In the fan-sought “Rick and Morty” animated series, the grandfather seems to be playing wine all the time. To understand the nuances of normal narrating and drunken ness, researcher Brooke Kinder analyzed more than 200 audio slots. As the first interesting study in 60 years, she is definitely a hard core of her grandfather’s true love powder.
“Rick and Morty” (from: Adult Swim)
Linguists have long been confused about the transmission and exchange of information through voices such as grunts, gasps, and even hiccups.
According to the American Acoustics Society, Brooke Kinder’s research, which was discussed at the organization’s conference with San Diego on Thursday, offers new ideas for nonverbal sound research.

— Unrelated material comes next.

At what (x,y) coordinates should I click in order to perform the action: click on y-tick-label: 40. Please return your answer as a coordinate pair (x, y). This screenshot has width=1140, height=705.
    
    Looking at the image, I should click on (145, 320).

“No one has seriously tried to describe this type of acoustic characteristic in sound or language for the past 60 years,” Brooker Kinder himself said in a press release. However, the more studies have shown that such phenomena are of great importance to the language community.”

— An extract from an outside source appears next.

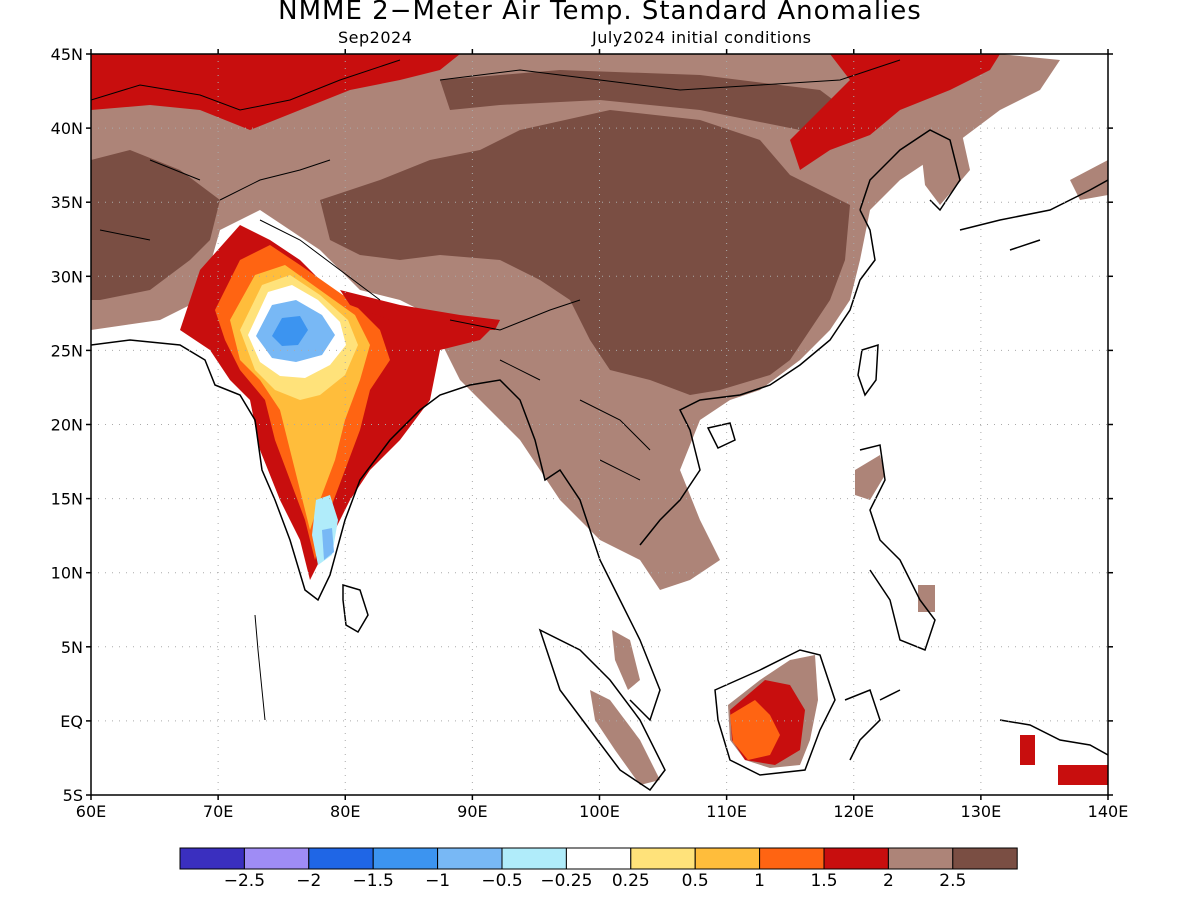  I want to click on lon-tick-label: 100E, so click(600, 812).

Screenshot of Praat Audio Analytics Software (from: Brooke Kidner, via Cnet)
As a Ph.D. student in linguistics at the University of Southern California, Brooke Kidner conducted an in-depth analysis of Mr. Rick’s various hiccup audio to strip the “jitter” and “flash” points of acoustic frequency and amplitude stability.

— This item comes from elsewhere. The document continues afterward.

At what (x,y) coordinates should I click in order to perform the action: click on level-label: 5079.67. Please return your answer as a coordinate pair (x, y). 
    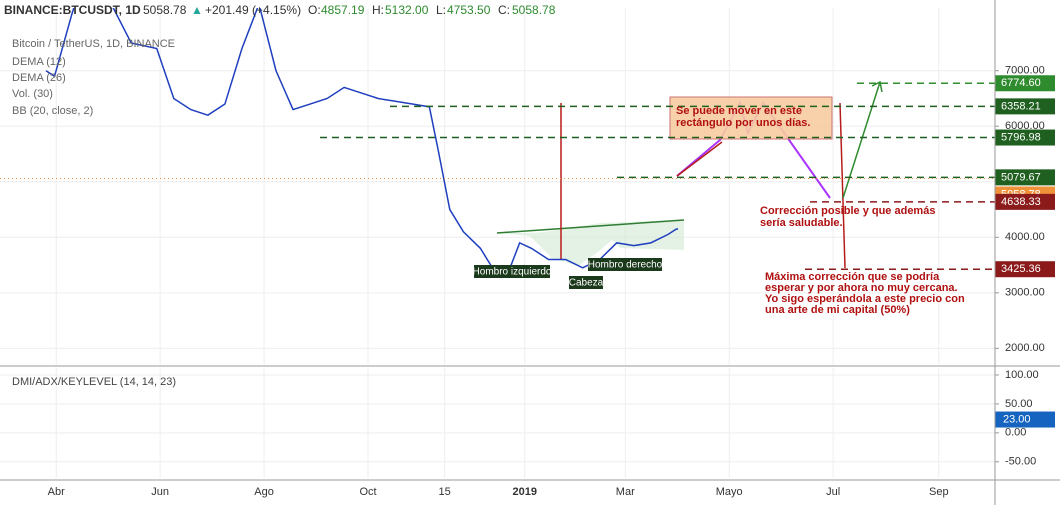
    Looking at the image, I should click on (1021, 177).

It was found to be “rumbling” at a relatively low 300Hz, 4% more jitter than normal speech, and 15% more flickering characteristics.
After sifting through more than 200 pieces of audio by quality, Brooke Kidner focused on more than 140 of the data and cross-referenced the eligible rough line section of the script.
She was then able to discover which sounds were made from the stomach and which were produced by other parts (such as Justin Roiland gasping for air).
Of course, as a fun study, she should have a deep dive with the director, the screenwriter, and rick and Morty’s voiceover (all of whom he does all by himself).